Bereitgestellter Text:
—————

Bei dem was ich nun schreibe hoffe ich, dass es niemand falsch versteht-ich hoffe mir kann jemand verdeutlichen was da vorgeht:
Ich musste feststellen, dass mein Vater streckenweise seine Medikamente nicht nimmt. Es gibt Tropfen gegen Übelkeit und eine Tablette gegen Übelkeit/Erbrechen in denen aber auch etwas stimmungsaufhellendes enthalten ist.
Er behauptet, dass ihm davon ebenfalls übel wird. Er liegt nur noch im Bett, obwohl er laufen kann. Er starrt an die Decke-den ganzen Tag. Zwischendurch schläft er dann ein. Ich lege mich zu ihm und sehe, dass er weint. Am Donnerstag habe ich ihn gefragt was er denkt wenn er so da liegt. Er "denkt das Ganze bis ganz zu Ende" war seine Aussage. Er träumt Horrorträume von seinem Tod....dass sein Enkel vor dem Sarg steht und schreit " Gebt mir meinen Opa wieder".

—————

Extrahierte Datensätze:
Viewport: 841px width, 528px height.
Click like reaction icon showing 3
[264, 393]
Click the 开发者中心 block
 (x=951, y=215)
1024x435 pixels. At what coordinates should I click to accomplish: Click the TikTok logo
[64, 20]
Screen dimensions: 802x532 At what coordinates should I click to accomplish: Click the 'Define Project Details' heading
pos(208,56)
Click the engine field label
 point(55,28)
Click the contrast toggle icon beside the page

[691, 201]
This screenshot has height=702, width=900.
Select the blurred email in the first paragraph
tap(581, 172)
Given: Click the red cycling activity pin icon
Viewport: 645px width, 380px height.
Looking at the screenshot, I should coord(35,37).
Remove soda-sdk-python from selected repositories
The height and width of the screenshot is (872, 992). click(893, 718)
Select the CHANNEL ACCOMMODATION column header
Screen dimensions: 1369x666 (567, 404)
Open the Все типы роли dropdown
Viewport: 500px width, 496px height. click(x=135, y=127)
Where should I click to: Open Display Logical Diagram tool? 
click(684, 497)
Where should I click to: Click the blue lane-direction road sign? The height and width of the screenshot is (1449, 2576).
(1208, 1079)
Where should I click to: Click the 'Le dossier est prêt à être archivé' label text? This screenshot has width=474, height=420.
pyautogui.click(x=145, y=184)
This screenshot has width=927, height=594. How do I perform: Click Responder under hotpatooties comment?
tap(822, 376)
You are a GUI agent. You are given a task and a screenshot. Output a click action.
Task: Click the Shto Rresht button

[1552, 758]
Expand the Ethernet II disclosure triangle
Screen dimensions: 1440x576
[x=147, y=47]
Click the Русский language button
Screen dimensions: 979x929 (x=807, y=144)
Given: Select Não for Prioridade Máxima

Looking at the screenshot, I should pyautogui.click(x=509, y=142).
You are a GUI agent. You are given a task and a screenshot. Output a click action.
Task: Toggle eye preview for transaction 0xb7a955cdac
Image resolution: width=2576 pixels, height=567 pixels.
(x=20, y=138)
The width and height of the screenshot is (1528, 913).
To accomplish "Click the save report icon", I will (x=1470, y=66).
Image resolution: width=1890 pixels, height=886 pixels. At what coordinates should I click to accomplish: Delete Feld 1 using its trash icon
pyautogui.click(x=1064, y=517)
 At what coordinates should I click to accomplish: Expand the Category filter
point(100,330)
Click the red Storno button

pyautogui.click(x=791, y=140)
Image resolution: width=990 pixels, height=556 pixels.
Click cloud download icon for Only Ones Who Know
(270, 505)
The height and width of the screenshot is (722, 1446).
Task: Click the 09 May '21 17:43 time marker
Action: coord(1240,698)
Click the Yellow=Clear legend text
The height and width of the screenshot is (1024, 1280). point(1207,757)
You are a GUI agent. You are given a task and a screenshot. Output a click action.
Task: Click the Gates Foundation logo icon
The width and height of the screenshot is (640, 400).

—————

Zu erledigende Aufgaben:
(1) Fassen Sie den Absatz des bereitgestellten Textes, der mit „Er behauptet, dass ihm davon“ beginnt, als knappe Stichpunktliste zusammen und behalten Sie dabei seine wesentlichen Angaben bei.
(2) Schreiben Sie aus dem bereitgestellten Text den Abschnitt von „Bei dem was“ bis „stimmungsaufhellendes enthalten ist.“ wortgetreu ab.
Die Zeilen sind eigenständiges Material und gehören nicht zum Text.

Lösungen der Reihe:
(1)
- Er gibt an, dass ihm auch von den Medikamenten übel wird.
- Er liegt nur noch im Bett, obwohl er laufen kann.
- Er starrt den ganzen Tag an die Decke und schläft zwischendurch ein.
- Wenn sich die schreibende Person zu ihm legt, weint er.
- Am Donnerstag gefragt, was er beim Daliegen denkt, antwortete er, er „denkt das Ganze bis ganz zu Ende“.
- Er hat Horrorträume von seinem Tod, in denen sein Enkel vor dem Sarg steht und schreit, man solle ihm seinen Opa wiedergeben.

(2)
Bei dem was ich nun schreibe hoffe ich, dass es niemand falsch versteht-ich hoffe mir kann jemand verdeutlichen was da vorgeht:
Ich musste feststellen, dass mein Vater streckenweise seine Medikamente nicht nimmt. Es gibt Tropfen gegen Übelkeit und eine Tablette gegen Übelkeit/Erbrechen in denen aber auch etwas stimmungsaufhellendes enthalten ist.